The words lingered, unsettling in their certainty. For the first time in many years, Heimdal felt as though his son was no longer the one being guarded—he was the one moving pieces across the board, and Heimdal could not yet see the shape of the game.

The great doors of the throne room closed with a hollow boom, their echoes rattling through the chamber long after Alaric and Angus had departed. Silence reclaimed the hall, but it was no longer the dignified stillness of a king’s sanctuary—it was suffocating, heavy with the residue of what had just transpired.

King Heimdal leaned back into his throne, the stone biting cold through the layers of silk. His hands tightened around the armrests, knuckles whitening as though he could anchor himself by force alone. But his grip did not still the storm rising in his chest.

Do not trouble yourself.

We do not need them this time.

Those are the words of a son who did not need his father’s help. And it made Heimdal uncomfortable.

For years, he had told himself that distance was necessary. That a king could not afford to provoke the people who had killed his queen, lest they would also assassinate his son. He played his game so well that he had let the court believe he despised Alaric, had even let Alaric himself believe it. And his son’s strength was born out of the cruelty he received, and in strength, survival.

He had watched from the shadows, ensuring his boy was guarded, his life preserved. But when he thought that he had removed the threats to his son’s life, and he could openly show him his love as a father, Alaric was no longer a boy. He has grown up.

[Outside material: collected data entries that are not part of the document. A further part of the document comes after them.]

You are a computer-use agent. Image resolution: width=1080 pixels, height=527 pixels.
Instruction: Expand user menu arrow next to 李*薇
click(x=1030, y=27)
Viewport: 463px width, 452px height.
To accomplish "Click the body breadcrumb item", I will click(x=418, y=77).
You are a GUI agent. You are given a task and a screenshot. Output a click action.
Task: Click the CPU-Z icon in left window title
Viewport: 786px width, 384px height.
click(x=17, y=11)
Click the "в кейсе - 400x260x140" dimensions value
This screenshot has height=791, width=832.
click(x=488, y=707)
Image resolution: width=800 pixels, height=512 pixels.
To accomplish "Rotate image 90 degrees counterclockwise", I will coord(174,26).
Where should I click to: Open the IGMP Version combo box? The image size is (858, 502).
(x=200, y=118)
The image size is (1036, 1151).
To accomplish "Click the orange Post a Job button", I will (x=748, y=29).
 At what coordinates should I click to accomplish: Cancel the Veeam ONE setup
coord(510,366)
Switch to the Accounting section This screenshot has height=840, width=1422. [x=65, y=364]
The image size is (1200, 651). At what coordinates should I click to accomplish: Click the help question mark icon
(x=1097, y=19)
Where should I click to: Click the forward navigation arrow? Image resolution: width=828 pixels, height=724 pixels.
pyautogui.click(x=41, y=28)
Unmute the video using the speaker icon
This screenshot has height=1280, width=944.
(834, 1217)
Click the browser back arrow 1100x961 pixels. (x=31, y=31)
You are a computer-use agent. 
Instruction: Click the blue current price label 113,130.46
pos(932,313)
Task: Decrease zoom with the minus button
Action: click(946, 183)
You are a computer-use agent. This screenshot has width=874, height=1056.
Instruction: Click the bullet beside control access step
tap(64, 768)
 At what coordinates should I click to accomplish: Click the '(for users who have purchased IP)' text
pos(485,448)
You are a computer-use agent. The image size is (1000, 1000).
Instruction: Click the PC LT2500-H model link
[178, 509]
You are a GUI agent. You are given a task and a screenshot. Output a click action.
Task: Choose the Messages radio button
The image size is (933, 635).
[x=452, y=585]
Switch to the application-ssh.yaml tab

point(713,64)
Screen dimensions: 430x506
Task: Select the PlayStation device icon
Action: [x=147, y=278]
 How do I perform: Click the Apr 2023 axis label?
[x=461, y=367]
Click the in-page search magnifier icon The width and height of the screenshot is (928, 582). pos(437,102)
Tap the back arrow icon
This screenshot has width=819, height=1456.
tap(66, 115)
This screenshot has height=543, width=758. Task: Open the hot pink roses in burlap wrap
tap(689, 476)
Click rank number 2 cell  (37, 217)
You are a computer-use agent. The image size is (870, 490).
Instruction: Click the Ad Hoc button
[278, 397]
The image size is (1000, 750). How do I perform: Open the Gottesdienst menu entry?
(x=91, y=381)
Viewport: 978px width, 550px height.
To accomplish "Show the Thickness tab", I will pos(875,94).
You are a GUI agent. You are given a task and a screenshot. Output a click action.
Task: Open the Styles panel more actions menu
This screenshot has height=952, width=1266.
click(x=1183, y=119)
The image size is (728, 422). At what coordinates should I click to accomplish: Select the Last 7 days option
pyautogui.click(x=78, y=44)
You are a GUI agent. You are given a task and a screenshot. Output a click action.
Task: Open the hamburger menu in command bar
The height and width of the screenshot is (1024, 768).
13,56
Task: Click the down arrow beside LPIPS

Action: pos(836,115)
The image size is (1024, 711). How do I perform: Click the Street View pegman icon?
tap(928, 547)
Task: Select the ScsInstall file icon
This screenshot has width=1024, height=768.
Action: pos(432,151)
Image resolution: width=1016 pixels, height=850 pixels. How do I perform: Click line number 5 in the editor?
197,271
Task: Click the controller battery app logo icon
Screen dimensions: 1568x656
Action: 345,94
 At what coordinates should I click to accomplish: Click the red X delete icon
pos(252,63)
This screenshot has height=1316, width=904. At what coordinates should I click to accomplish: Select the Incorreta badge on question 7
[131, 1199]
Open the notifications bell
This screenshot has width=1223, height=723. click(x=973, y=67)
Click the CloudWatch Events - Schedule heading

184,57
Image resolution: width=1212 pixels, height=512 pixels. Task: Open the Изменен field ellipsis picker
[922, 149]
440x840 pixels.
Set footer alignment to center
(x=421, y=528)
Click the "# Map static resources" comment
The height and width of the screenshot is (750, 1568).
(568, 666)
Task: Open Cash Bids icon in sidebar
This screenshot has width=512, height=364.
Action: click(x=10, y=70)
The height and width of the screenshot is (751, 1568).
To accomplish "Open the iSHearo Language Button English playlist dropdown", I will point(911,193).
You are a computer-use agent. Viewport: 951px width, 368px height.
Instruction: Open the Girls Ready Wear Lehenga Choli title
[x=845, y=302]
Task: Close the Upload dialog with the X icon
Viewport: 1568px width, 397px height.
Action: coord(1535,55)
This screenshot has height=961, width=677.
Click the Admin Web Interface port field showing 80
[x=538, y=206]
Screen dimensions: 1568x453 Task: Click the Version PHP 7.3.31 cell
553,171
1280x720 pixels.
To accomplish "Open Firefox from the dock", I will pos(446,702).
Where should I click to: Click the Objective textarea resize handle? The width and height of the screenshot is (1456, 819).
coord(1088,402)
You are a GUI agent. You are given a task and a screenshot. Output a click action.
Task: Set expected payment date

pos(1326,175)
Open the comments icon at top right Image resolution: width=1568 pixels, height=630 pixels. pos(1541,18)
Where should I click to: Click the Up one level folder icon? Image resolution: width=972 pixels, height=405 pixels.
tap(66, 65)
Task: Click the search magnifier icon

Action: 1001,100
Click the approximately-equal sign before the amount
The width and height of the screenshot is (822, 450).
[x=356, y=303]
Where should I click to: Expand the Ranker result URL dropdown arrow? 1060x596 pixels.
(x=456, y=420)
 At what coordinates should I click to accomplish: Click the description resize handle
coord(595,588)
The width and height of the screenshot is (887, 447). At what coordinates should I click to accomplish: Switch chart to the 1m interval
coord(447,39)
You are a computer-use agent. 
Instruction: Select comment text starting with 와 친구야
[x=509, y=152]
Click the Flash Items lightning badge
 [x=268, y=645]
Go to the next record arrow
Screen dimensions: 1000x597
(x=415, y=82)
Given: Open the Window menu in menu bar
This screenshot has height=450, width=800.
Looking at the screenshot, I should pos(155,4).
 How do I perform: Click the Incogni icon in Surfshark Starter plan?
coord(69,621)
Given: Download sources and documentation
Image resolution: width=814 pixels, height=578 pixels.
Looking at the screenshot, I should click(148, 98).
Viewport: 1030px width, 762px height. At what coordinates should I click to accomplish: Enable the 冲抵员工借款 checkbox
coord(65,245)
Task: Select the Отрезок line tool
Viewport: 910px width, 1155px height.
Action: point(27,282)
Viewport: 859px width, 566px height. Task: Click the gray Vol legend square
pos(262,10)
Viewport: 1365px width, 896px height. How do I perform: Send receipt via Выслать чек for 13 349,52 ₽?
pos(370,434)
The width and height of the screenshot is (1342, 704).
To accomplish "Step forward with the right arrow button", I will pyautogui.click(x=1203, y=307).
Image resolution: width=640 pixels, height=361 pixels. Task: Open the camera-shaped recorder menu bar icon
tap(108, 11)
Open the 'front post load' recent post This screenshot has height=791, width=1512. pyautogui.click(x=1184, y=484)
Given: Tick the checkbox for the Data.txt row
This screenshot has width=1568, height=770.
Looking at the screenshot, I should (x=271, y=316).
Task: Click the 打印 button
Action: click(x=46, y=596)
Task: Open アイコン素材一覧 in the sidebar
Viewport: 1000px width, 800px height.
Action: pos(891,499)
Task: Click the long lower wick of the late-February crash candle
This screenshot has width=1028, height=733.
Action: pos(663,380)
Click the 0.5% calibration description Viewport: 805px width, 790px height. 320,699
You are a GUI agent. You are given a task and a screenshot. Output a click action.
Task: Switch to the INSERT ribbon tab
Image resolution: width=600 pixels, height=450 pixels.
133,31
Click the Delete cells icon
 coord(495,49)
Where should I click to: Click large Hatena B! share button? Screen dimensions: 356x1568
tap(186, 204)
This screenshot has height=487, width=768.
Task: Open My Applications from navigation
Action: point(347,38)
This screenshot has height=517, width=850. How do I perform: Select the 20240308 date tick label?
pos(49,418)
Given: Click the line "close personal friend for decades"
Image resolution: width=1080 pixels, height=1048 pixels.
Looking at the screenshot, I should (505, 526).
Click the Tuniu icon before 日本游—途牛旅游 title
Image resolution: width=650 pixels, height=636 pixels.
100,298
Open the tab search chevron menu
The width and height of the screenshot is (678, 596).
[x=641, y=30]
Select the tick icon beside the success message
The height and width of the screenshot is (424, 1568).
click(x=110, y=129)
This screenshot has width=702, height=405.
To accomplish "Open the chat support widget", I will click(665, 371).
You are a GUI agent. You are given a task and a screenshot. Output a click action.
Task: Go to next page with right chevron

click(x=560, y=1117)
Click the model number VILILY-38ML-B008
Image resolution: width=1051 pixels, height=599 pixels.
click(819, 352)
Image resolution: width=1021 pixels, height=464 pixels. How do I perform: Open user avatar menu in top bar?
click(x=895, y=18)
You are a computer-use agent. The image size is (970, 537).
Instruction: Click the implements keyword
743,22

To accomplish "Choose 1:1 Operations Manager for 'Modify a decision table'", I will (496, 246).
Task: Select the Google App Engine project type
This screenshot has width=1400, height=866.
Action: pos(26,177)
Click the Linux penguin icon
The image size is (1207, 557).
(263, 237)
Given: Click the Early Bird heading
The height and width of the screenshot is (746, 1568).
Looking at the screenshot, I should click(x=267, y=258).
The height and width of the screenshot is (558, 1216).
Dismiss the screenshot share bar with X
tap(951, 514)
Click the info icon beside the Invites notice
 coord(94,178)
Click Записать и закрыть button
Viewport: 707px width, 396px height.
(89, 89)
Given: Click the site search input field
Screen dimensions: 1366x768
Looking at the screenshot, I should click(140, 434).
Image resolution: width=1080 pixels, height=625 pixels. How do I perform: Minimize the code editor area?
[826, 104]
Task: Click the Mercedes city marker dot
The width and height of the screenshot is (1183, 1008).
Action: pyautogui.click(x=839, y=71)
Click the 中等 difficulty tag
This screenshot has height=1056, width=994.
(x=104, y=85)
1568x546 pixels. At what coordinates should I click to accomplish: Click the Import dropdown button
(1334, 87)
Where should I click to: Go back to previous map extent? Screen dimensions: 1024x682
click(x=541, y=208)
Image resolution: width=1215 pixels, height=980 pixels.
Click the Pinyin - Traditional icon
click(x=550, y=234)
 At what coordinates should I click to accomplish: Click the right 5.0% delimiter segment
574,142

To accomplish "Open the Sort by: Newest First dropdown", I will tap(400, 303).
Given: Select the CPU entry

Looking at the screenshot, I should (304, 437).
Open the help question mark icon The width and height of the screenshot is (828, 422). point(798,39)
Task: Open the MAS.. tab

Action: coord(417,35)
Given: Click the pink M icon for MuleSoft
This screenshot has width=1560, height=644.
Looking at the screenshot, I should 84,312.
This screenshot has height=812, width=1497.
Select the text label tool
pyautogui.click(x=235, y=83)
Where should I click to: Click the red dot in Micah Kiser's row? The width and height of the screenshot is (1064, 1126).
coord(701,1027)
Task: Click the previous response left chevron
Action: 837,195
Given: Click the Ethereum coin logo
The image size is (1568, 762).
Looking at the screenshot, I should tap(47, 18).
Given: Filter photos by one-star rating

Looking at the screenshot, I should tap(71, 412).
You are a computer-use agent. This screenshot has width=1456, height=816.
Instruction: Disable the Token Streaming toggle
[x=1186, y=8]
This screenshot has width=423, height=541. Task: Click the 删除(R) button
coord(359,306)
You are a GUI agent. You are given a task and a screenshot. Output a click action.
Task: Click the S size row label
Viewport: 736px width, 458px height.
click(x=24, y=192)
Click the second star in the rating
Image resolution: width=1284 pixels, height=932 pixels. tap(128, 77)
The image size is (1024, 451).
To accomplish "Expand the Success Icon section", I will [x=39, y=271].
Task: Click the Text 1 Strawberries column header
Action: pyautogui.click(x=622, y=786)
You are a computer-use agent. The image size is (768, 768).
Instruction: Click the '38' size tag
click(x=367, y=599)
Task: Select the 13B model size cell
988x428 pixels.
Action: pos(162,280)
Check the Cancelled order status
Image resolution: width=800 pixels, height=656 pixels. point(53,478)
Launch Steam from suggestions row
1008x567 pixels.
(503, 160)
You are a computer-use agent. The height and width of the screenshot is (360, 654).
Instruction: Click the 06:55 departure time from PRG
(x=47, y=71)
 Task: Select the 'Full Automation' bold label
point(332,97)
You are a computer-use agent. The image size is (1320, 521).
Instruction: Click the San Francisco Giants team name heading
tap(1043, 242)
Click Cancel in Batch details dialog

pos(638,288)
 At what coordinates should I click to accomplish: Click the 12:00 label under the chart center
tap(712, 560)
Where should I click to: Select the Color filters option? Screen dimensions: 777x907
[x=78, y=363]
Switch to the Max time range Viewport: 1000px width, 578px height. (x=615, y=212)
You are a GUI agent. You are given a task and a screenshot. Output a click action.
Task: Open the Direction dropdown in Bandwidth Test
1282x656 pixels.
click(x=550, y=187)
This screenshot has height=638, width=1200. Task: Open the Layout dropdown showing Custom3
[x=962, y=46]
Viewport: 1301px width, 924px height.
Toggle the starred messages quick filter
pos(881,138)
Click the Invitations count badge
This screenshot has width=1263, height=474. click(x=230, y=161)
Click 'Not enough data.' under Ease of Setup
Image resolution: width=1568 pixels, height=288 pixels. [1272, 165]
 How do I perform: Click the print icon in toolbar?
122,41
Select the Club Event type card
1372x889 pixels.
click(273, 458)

And indeed today... today Alaric had not looked like a boy at all. He had stood in this chamber with a poise that was not borrowed from his father’s presence, but his own. And worse—he had spoken not as one seeking approval, but as one declaring intent.

As a father, he was proud of what his son had become, but he wished he could turn back time, so it would be a loving father who had molded Alaric into the man he was now, rather than his neglect and indifference.

Heimdal’s jaw tightened. In two days. Two days were too soon, and it was too bold. Yet Alaric’s certainty had been unshakable, his voice, the voice of a man who commanded fate rather than pursue it.

And Angus—no, Aragon. The revelation gnawed at him. The lost heir of Estalis, kept hidden in plain sight at his son’s side all these years. Heimdal had thought himself the master of hidden pieces, the weaver of unseen threads. Yet his son had harbored a prince beneath his very roof, and Heimdal had been none the wiser.

He rose from the throne, the weight of his crown dragging against his temples. His steps echoed as he paced the length of the dais, each footfall loud against the marble.

Was it really too late to be part of his son’s world?

He remembered Alaric’s final words—cold, clipped, dismissive. We do not need the Eagles.

The phrase lingered like a blade against his throat. Not a suggestion. Not a request. A dismissal of his authority, delivered without hesitation.

For the first time in many years, Heimdal felt a sliver of something he despised in himself: fear. Not for the war to come, but that he would not be a king worthy to be the father of a man that Alaric would become.